The court’s decision states that Mr. A is prohibited from working for a competitor for two years after retirement or participating in OLED display research and development through indirect employment. Mr. A had been with Samsung Display for 10 years, serving as the head of the ELA process development group, a crucial aspect of OLED processes, before leaving the company in January of last year. Prior to his departure, Mr. A signed a ‘promise to protect trade secrets’ and received a deposit of 80 million won in return. This pledge included a ban on starting a company or changing jobs to a competing company for a period of two years, in cases where trade secrets are at risk of being leaked.
However, just seven months after leaving Samsung Display, Mr. A began working at Company B, a manufacturer of medical laser treatment devices based in Huizhou, Guangdong Province, China. Samsung Display took issue with this and filed a preliminary injunction to prohibit job changes last March, arguing that Company B was indeed a competing company. Mr. A and Company B defended themselves by claiming that they had not breached the contract since Company B was not a direct competitor where job changes were prohibited.
In favor of Samsung Display, the court stated, “The need for a temporary injunction to prevent job changes is only recognized when it is clear that one has been employed in a competing firm where such transfer is prohibited. Even in case of doubt, retention is not permitted.” Therefore, the court ruled that the ban on job changes should be upheld.
It is worth noting that after leaving Samsung Display, Mr. A found employment with a small company consisting of only seven employees. Moreover, the products sold by Company B have no relation to Mr. A’s previous career or the work he had previously handled. The court highlighted these circumstances and questioned whether Mr. A was genuinely employed by the company.
Additionally, the court concluded that the two-year ban period specified in Mr. A’s pledge was not excessive. Considering his tenure and the nature of his work, Mr. A had access to core information related to the ELA process. If this information were to be obtained by a competitor through Mr. A, it could potentially create an unfair advantage, such as saving time in bridging the technological gap.
The court’s ruling serves as a significant development in protecting trade secrets and preventing the unauthorized transfer of valuable knowledge within the OLED display industry.

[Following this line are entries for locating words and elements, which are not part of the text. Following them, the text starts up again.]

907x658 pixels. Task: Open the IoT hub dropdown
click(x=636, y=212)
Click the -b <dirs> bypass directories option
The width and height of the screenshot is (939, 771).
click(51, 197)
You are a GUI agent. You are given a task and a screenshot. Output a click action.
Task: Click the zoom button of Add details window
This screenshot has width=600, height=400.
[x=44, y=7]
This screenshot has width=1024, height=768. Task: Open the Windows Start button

A panoramic view of the Seoul Central District Court in Seocho-gu, Seoul. Kyunghyang Shinmun file photo
The court ruled that it was justified to restrict the transfer of a worker suspected of having been employed by a foreign competitor after working for a long time in the organic light emitting diode (OLED) display process.
According to the legal community on the 3rd, the Civil Settlement Division of Seoul Central District Court 50 (President Judge Park Beom-seok) partially referred Samsung Display’s request for a temporary injunction against ex-employee A. The court decided, “I must Mr A must not work for a competitor for two years after retirement or participate in OLED display research and development through indirect employment.”

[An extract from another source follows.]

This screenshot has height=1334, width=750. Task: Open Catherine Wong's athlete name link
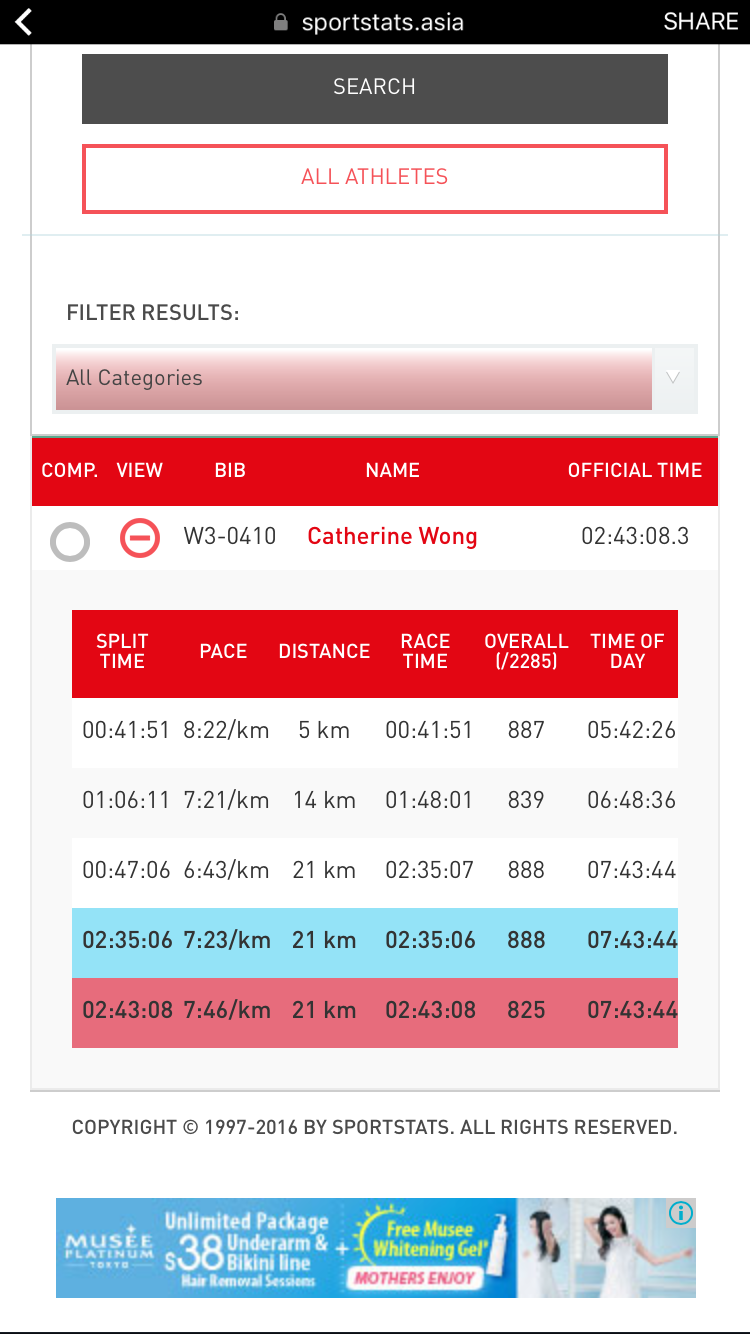[392, 537]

Mr A joined Samsung Display in September 2008 and served as the head of the ELA process development group, one of the core OLED processes, from 2012, working for 10 years before leaving the company in January last year. Before leaving the company, Mr A wrote a ‘promise to protect trade secrets’ and received a deposit of 80 million won in return. The pledge included a ban on starting a company or changing job to a competing company for two years from the date of retirement where trade secrets etc. have been leaked or are likely to be leaked.
However, 7 months after leaving the company, Mr. A started working at Company B, a manufacturer of medical laser treatment devices located in Huizhou, Guangdong Province, China. Samsung Display took issue with this and filed a preliminary injunction to prohibit job changes with the court last March. It was assumed that the company where Mr. A actually works at Company B, but a competing company in China. In response, Mr. And that Company B had not breached the contract because it was not a competing company where job changes were prohibited.

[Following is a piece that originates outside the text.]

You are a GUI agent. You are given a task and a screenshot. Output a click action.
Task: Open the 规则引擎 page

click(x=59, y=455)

The court ruled in favor of Samsung Display. The court said, “The need for a temporary injunction to stay a change of job is recognized only when it is clearly shown that one has been employed in a competing firm where transfer of job is prohibited,” and added, “Even if there are circumstances that raise doubt. of employment in a competing company, retention is not permitted.” “The need is recognized,” he said.
At the same time, Mr A quit Samsung Display and got a job in a small company with only 7 employees, and it seems that the products sold by Company B are completely unrelated to Mr A’s career or the work he has handled so far. He pointed out that it was doubtful whether he was actually employed by the company.
The court also said that the two-year ban period set in the pledge was not excessive. Considering his period of employment and status, Mr. A can handle the core information of the ELA process, so if a competitor gets the information gathered by Mr A, he would have an unfair advantage, such as saving time in reducing the technological gap. I thought there was a risk of do that.